Professor Jennifer Hahn-Holbrook and graduate student Jessica Marino

What are the next steps in determining whether these antibodies are suitable for treatment and/or vaccines?

The hope is that we can use milk from COVID-19-recovered mothers to help treat infants fighting COVID-19. Research still needs to be done to see how effective human milk antibodies are as a treatment and to identify potential risks. For example, we do not know if the milk from COVID-19-recovered mothers might still contain the virus that could actually cause or worsen the infection. Theoretically, milk antibodies could be purified and used to treat adults, although there is more testing that needs to be done to see if this is a possibility.

Milk antibodies would probably not be used to help develop vaccines. Antibodies from the blood of recovered patients is already being used to treat COVID-19. The next step is to compare the effectiveness of antibodies in milk to those found in blood, because they are quite different. Milk contains much higher levels of sIgA than plasma, and sIgA is especially helpful at protecting the lungs. So, it is possible that milk antibodies might be even more effective in treating COVID-19 than antibodies from plasma. Also, milk contains way more antibodies than blood by volume, so we could potentially treat more people with fewer donations.

The next step is to get a larger sample to make sure the types of antibodies we observed in our first 15 donor moms are present in most women. Dr. Powell also plans to test how well milk antibodies fight COVID-19 in cells and to try to distill milk antibodies to use them as a treatment. At UC Merced, we hope to do epidemiological work to determine how factors such as demographics, stress and depression predict milk antibodies. This work will help us answer basic questions about how mom’s environment and social world impact the immune cells in her milk. We know that other groups are also looking into whether COVID-19 can be transmitted through milk, as this is a potential risk of using human milk as a treatment.

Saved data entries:
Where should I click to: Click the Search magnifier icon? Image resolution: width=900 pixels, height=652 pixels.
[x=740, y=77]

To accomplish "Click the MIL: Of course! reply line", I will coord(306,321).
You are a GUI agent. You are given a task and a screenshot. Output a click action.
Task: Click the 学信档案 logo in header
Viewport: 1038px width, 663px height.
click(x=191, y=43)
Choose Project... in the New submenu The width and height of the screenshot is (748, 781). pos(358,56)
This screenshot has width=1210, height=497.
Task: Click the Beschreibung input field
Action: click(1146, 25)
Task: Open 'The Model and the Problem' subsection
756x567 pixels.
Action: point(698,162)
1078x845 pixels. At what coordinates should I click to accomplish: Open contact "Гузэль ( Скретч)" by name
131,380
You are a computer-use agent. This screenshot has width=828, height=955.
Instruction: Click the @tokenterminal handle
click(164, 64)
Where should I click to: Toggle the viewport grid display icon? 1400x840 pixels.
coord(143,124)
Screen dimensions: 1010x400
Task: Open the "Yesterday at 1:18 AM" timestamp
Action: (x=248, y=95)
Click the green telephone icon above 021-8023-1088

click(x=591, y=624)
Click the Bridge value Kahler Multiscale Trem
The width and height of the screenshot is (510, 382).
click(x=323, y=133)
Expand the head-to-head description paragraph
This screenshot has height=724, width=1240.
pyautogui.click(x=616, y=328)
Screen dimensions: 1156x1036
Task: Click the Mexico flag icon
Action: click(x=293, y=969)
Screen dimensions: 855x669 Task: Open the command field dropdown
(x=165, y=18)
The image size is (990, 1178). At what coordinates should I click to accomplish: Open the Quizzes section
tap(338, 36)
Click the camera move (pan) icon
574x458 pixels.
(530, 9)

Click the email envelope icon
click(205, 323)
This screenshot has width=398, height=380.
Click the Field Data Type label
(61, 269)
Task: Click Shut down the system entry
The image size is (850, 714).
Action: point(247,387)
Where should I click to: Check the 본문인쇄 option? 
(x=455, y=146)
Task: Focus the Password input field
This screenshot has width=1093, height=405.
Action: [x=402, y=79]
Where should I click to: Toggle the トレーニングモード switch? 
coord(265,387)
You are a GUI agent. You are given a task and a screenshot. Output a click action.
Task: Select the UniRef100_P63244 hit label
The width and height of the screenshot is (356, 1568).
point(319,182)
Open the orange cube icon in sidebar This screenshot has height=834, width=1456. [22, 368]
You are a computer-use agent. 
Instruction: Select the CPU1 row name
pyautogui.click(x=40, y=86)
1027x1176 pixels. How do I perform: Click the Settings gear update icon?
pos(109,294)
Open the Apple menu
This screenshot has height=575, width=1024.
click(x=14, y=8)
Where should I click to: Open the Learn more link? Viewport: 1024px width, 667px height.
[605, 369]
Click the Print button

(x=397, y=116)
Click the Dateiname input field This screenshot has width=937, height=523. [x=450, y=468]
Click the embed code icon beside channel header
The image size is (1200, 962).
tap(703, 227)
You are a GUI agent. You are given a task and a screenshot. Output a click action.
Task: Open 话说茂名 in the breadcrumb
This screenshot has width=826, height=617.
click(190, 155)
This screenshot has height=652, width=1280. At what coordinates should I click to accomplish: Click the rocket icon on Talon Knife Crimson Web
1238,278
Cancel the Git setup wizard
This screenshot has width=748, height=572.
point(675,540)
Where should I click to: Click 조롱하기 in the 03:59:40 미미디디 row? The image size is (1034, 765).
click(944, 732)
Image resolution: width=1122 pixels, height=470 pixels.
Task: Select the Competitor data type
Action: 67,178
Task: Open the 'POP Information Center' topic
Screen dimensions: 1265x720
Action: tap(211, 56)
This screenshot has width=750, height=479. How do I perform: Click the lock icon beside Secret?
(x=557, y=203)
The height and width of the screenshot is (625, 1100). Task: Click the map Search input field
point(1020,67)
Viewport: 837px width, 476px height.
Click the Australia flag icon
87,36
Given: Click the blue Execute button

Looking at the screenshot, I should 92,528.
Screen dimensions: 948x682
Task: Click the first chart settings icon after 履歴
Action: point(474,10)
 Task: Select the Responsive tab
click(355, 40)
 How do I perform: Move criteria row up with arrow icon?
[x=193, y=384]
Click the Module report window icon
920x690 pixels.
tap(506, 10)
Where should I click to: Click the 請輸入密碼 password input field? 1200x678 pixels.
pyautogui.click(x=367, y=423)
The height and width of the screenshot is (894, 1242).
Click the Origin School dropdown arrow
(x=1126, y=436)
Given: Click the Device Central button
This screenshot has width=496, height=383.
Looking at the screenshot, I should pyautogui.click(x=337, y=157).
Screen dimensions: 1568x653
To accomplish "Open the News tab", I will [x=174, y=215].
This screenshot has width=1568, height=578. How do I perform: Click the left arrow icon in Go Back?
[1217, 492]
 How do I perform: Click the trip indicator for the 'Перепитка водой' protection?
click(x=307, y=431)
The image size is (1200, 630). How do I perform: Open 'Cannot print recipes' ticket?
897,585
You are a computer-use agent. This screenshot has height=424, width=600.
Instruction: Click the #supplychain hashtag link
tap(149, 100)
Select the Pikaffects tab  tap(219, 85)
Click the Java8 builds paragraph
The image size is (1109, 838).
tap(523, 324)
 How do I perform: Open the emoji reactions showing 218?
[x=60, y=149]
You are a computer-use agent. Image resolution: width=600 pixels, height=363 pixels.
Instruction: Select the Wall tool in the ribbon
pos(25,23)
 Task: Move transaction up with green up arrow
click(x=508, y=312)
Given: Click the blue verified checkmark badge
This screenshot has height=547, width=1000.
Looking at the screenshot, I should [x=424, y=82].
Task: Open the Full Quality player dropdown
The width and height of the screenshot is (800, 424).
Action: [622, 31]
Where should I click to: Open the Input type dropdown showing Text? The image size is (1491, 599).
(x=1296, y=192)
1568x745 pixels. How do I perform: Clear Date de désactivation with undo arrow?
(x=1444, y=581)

* PROBLEM *
Please continue the passage on milk antibodies from COVID-19-recovered mothers, starting right after its final sentence.

* ANSWER SPACE *
If it bears out that the milk antibodies could become a treatment, how soon could it be in general use?

While there is good reason to be hopeful about breast milk as a coronavirus treatment for infants, we are many steps and funding dollars away from developing an effective therapy. But this could turn out to be really important for treating COVID-19 in the developing world, because people can easily get milk from recovered moms even if they don't have other treatments available

One real concern in using raw (unrefined) breast milk as a treatment is whether milk from recovered mothers might contain the active virus and actually worsen or cause infection. The science on this is being done and we should know soon how much of a transmission risk there is with breast milk. If the risk of infection is low, the good news is that it would not be that difficult to source milk from COVID-19-recovered donors through a strong, global recruitment campaign, especially given the ever-increasing number of infections worldwide. Because milk contains much higher levels of antibodies than plasma, we could also treat more infants with less milk than we could if we only rely on plasma donations. Using human milk antibodies as a treatment for adults is farther off because we still need to figure out how to refine the milk antibodies and we know much less about how well adults react to milk antibodies.